CEO Club Briefing

Economic Challenges

Excerpt from remarks to Boston College Chief Executives Club  

March 6, 2019

TAKEAWAY: Economic Challenges

MANFRED:
The idea behind the regionals—there’s an offensive threat and a defensive aspect to the transaction—the forced sale of the regionals. And it truly is forced in the sense Disney wanted these assets that they acquired from Fox. The Department of Justice, in order to approve the larger Disney/Fox transaction, said to Disney, you have to sell these regionals off. It happened at a very inopportune time, in the sense that a number of the potential buyers for those regionals that would have probably been good for our sport were disqualified for one reason or another. AT&T was in the middle of the Time Warner acquisition/litigation. The last thing they were going to do is try to buy more assets until that was resolved. Comcast had just gotten the Sky deal done—very expensive transaction for them, probably not an acquirer that quickly on the heels of that transaction.   

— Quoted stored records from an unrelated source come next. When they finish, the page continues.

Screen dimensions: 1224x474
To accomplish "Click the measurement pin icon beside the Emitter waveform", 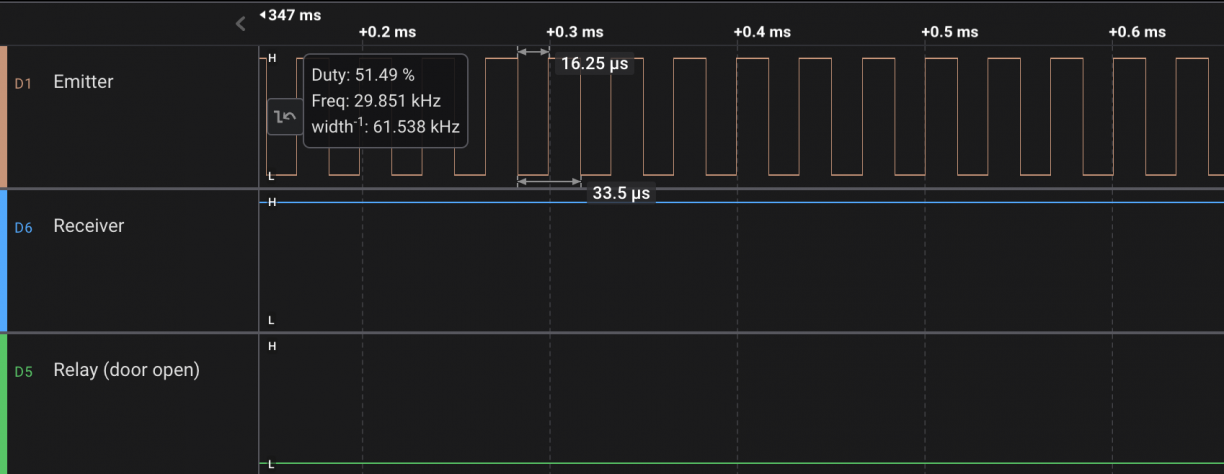I will click(x=285, y=117).
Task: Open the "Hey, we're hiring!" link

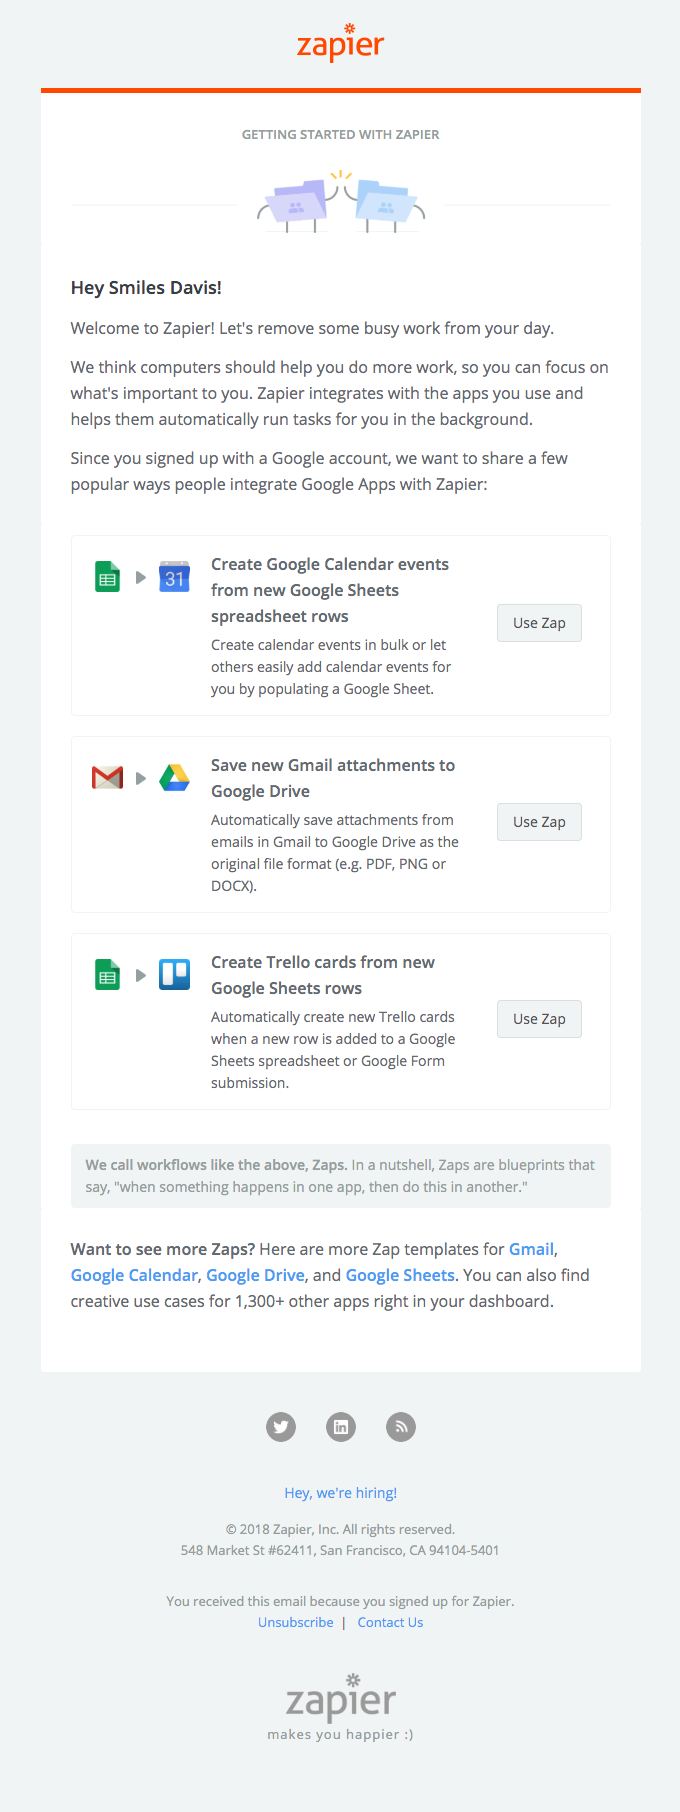Action: [x=340, y=1493]
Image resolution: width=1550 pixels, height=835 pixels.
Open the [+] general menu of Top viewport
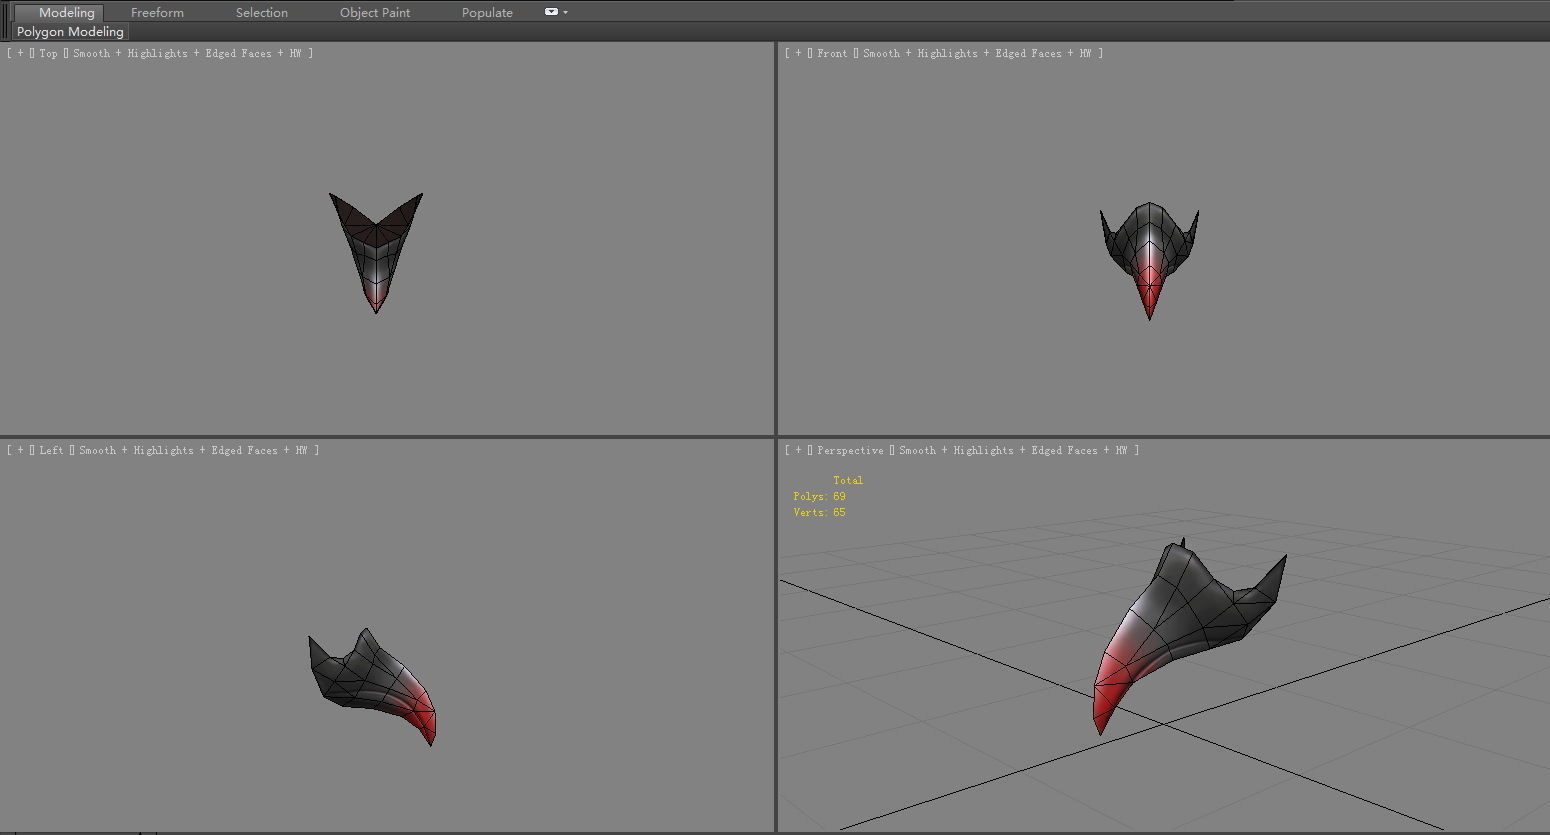tap(20, 53)
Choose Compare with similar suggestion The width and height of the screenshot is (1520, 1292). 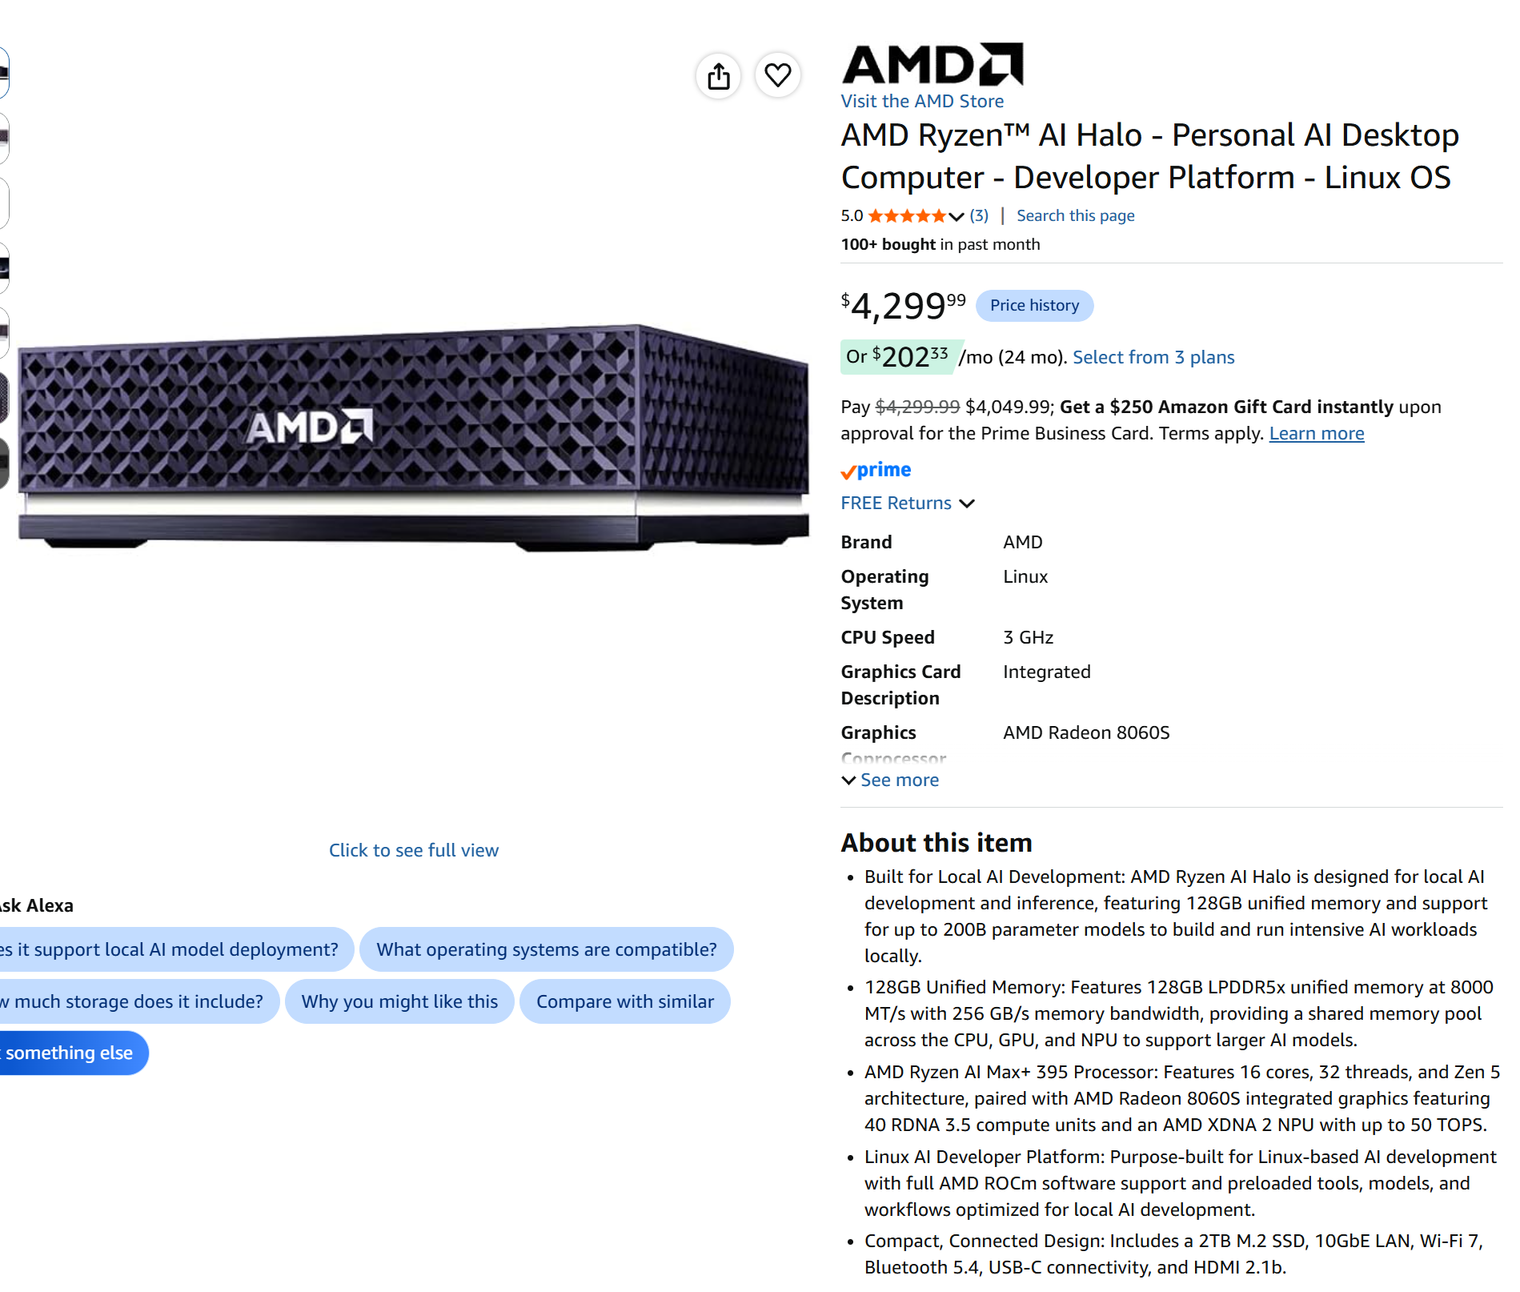pos(625,1001)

As a result, the bidders that began to emerge for the regionals were concerning to us. They were largely private equity buyers. No offense to anybody who works in the private equity business, but everybody knows how private equity works. It’s a pretty defined model, and the idea of these assets being out there now, private equity buyer in, and then being back on the market five to seven years from now, was not that appealing in terms of continuity of delivery of our product to fans. So defensively, we thought, gee, you know, maybe we might be a better option.

The offensive side of it is this. A lot of the economic challenges that baseball faces and has faced over the last several decades, result from the fact that we generate far more of our revenue locally than any other sport. And we thought gaining control over the RSNs, which derivatively had the rights for, in some cases, the next 25 years of local teams, presented an opportunity to address some of those fundamental economic challenges by more centralization of media rights and would allow us to get past some of the barriers that we feel in terms of serving our fans. You don’t feel it here in Boston. Everybody can watch the Red Sox. But there are places around the country where our local television territories leave our fans underserved. I’m not talking about places just in the middle of nowhere. Like Las Vegas—it’s very difficult to watch who you want to watch in Las Vegas.

So by accumulating these rights, getting into more of a model where the clubs are equally invested in a central organization, we thought presented an opportunity to address some of those economics—and not only economic, but fan delivery challenges—that we’d like to get past.